» WHAT TO PRODUCE:
Below is a listing. Quote from it, exactly, the lines from the one containing "Given: Jump to Today in calendar" down to the one containing "The image size is (1187, 826).", both ends included, and nothing else.

» PROVIDED ENTRIES:
--- START ---
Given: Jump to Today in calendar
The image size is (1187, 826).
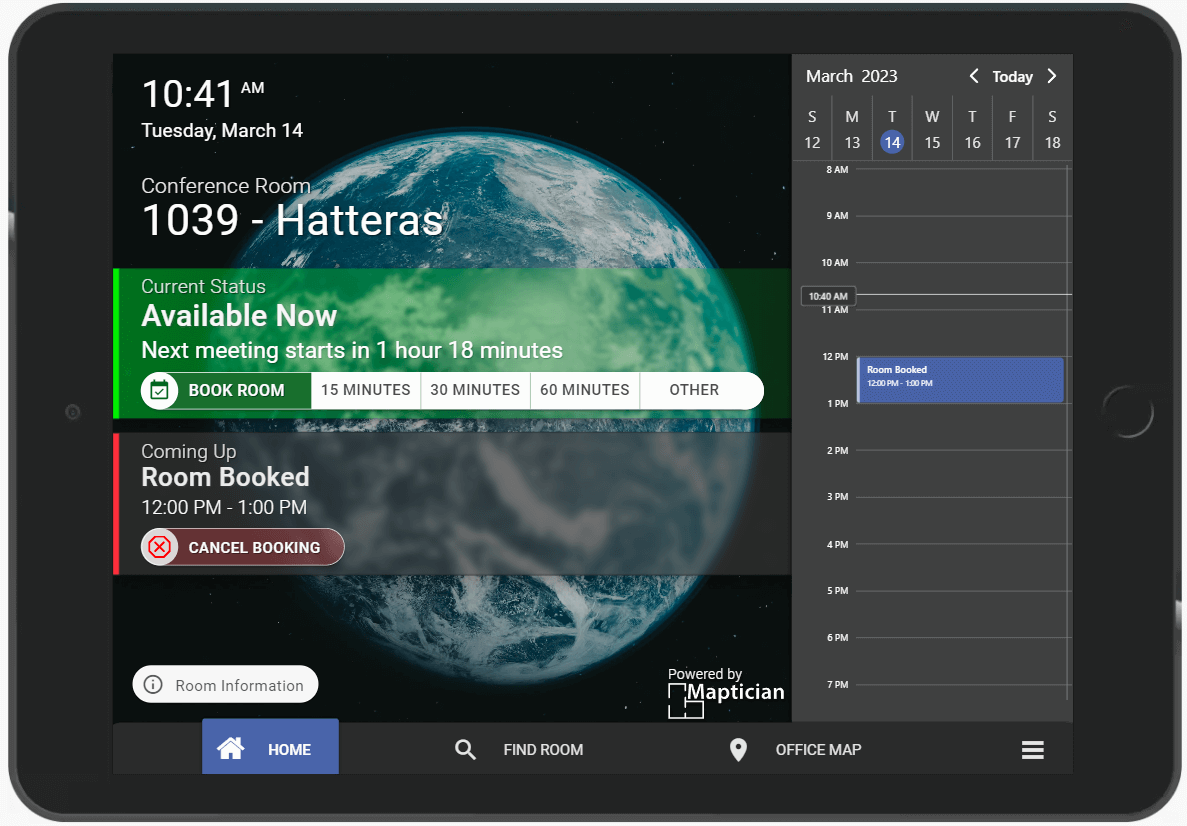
--- END ---
--- START ---
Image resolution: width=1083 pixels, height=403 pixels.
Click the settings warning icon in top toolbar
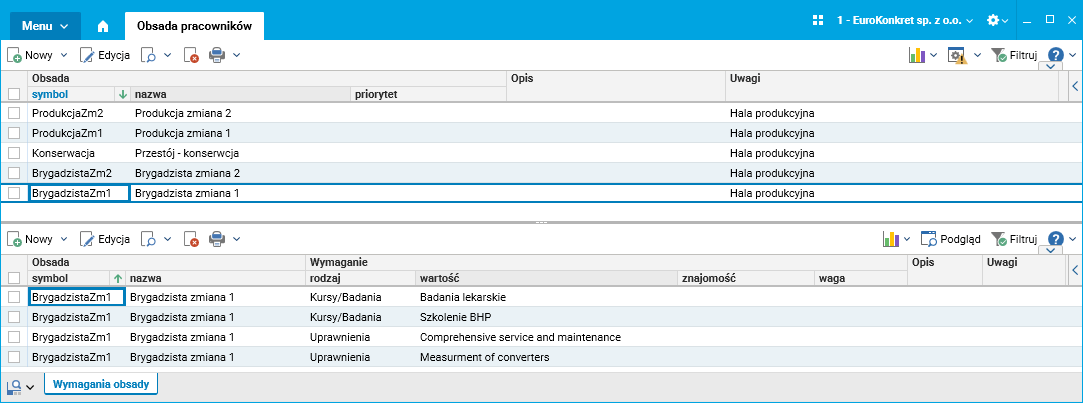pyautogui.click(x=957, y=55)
--- END ---
» SOLUTION TO THE EXERCISE:
Given: Jump to Today in calendar
The image size is (1187, 826).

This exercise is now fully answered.